:: PROVIDED INFORMATION ::

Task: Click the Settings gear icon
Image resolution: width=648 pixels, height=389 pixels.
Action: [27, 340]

:::
:: PROVIDED INFORMATION ::

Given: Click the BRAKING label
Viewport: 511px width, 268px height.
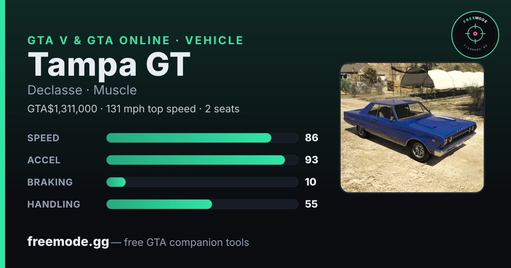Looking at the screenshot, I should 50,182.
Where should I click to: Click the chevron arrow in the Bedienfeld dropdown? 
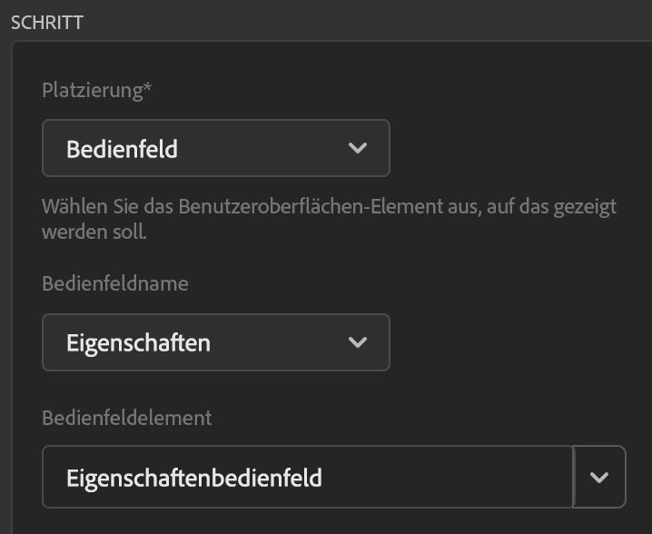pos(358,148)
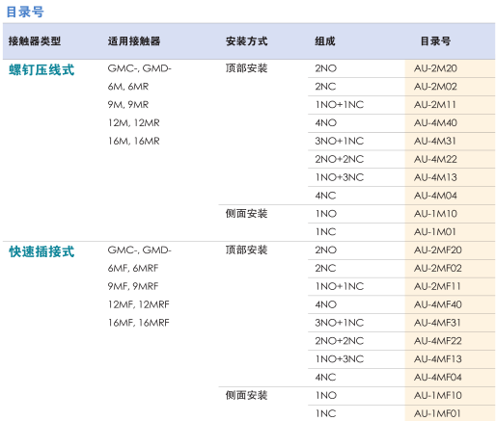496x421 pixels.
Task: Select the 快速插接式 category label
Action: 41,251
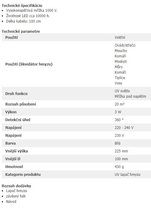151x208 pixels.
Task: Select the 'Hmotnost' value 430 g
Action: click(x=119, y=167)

:::

**YOUR INSTRUCTIONS**
Convert the stretch of material from the line containing "Where should I" through the line containing "Action: click(x=119, y=167)" into a JSON list of strings, one string per line, omitting blank lines. Leave the pictures out of the answer.

**SOLUTION**
[
  "Where should I click to: Click the chevron arrow in the Bedienfeld dropdown? ",
  "pos(358,148)",
  "496x421 pixels.",
  "Task: Select the 快速插接式 category label",
  "Action: 41,251",
  "151x208 pixels.",
  "Task: Select the 'Hmotnost' value 430 g",
  "Action: click(x=119, y=167)"
]